Dari sekian banyak organisasi tersebut, Muhammadiyah adalah salah satu organisasi yang sampai saat ini masih menunjukkan eksistensinya dan bahkan berkembang dengan sangat pesat seiring perkembangan zaman yang membuat Muhammadiyah menjadi salah satu organisasi Islam yang terbesar di Republik Indonesia (Hasan, 2003, hlm. 23 dalam : Zarro, M., Yunani., Dhita, A.N. 2020 )

Kelahiran Muhammadiyah tidak bisa dilepaskan dari gerakan pembaharuan Islam. Sosok KH. Ahmad Dahlan sebagai pencetus sekaligus sebagai inovator pola gerakan merupakan figur central yang tidak bisa dilepaskan dalam memberikan warna dan ciri khas dalam gerakan Muhammadiyah. Pola gerakan Muhammadiyah yang visavis kultur masyarakat Jawa pada saat itu, dianggap sebagai gerakan yang bertentangan dengan tradisi masyarakat. Gaya dakwah dan gerakan KH. Ahmad Dahlan yang banyak dipengaruhi oleh tokoh-tokoh gerakan pembaharuan seperti Jamaludin Al-Afghani, Rasyid Ridha, Muhammad Abduh dan tentu saja figur central gerakan wahabiah yaitu Muhammad Ibn Abdul Wahab. Pengaruh tokoh-tokoh tersebut tercermin dan dapat dilihat dari pola gerakan dan gaya dakwah KH. Ahmad Dahlan yang cenderung modert yang merujuk pada model Muhammad Abduh (Schacht, 1991) dan Rasyid Ridha, tetapi tanpa kompromi yang merujuk pada model Muhammad Ibn Abdul Wahab (Kim, 2010). Dalam konteks Muhammad Ibn Abdul Wahab, tidak bisa dilepaskan atas perannya ketika Arab Saudi memulai kebangkitan (Arab Renaissance) (Haj, 2002; Dennerlein & Hamid, 2010).

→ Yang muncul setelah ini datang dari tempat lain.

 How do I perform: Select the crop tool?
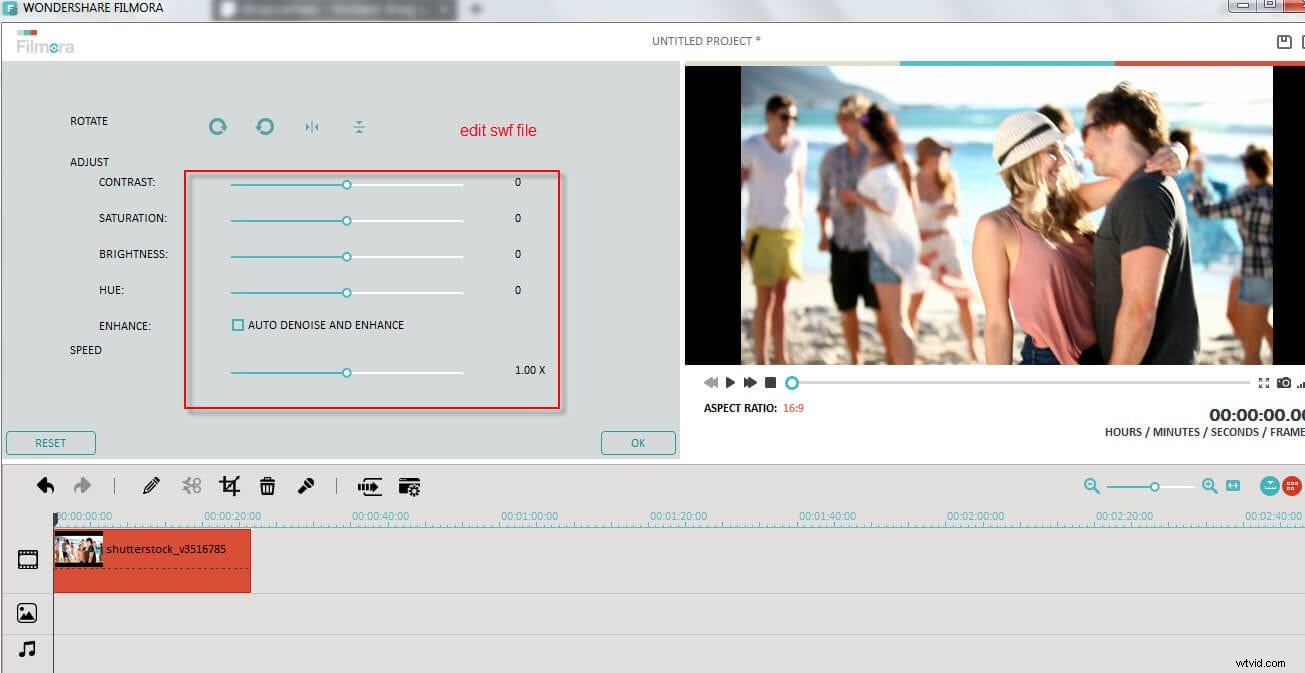point(229,485)
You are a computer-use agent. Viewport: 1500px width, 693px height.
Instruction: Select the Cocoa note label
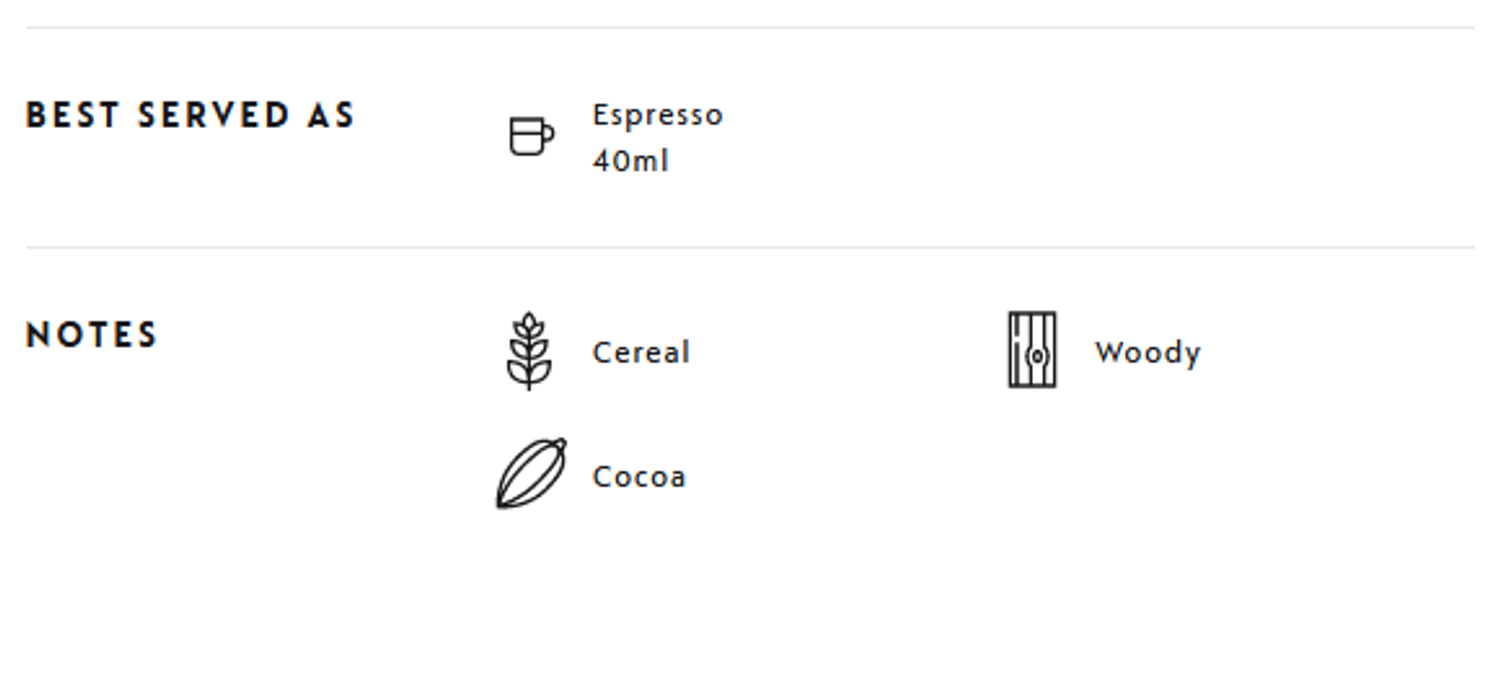(639, 477)
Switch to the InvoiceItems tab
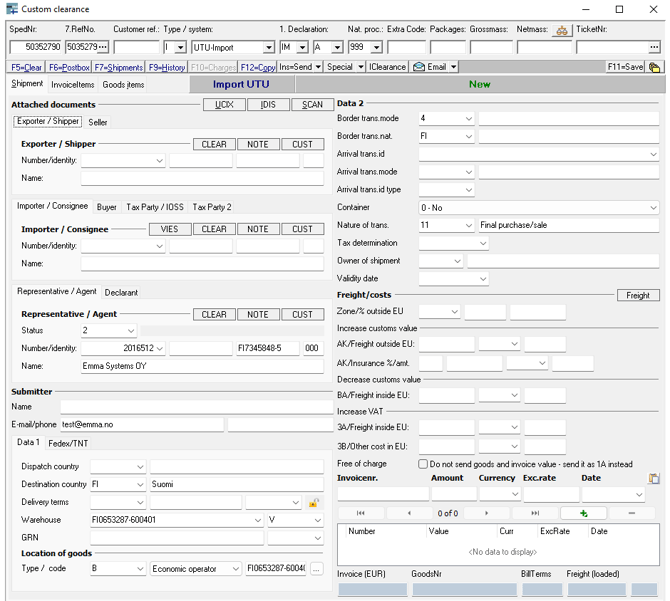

Muhammadiyah adalah salah satu organisasi Islam tertua dan terbesar di Indonesia tidak bisa mengelak dari tuntutan perubahan akibat globalisasi. Muhmammadiyah merupakan gerakan Islam yang secara formal menyebut adanya gerakan amal ma’ruf nahi munkar. Tetapi juga Muhammadiyah dapat dijuluki dengan berbagai identitas seperti Islam Modernis, Islam Moderat, Islam Murni dan Islam Berkemajuan (Burhani, Ahmad Najib. 2016). Pada tulisan ini penulis akan secara khusus menguraikan Muhammadiyah sebagai gerakan Islam Modern di Indonesia.

PEMBAHASAN

Muhammadiyah sebagai Organisasi Islam Muhammadiyah (pada saat berdiri ditulis Moehammadijah) adalah nama gerakan Islam yang lahir di Kauman Yogyakarta tanggal 18 November 1912. Pada saat waktu berdirinya dan mengajukan pengesahan kepada pemerintah Hindia Belanda menggunakan tanggal dan tahun Miladiyah. Adapun pertepatan waktu dengan tanggal Hijriyah ialah tanggal 8 Dzulhijjah 1330 Hijriyah. Pendiri Muhammadiyah adalah seorang Kyai yang dikenal alim, cerdas, dan berjiwa pembaru, yakni Kyai Haji Ahmad Dahlan, yang sebelumnya atau nama kecilnya bernama Muhammad Darwisy. Muhammadiyah didirikan dalam bentuk organisasi atau perkumpulan atau perhimpunan resmi, yang sering disebut dengan “Persyarikatan”, yang waktu itu memakai istilah “Persjarikatan Moehammadijah”. (Nasir, 1994, hlm. 15).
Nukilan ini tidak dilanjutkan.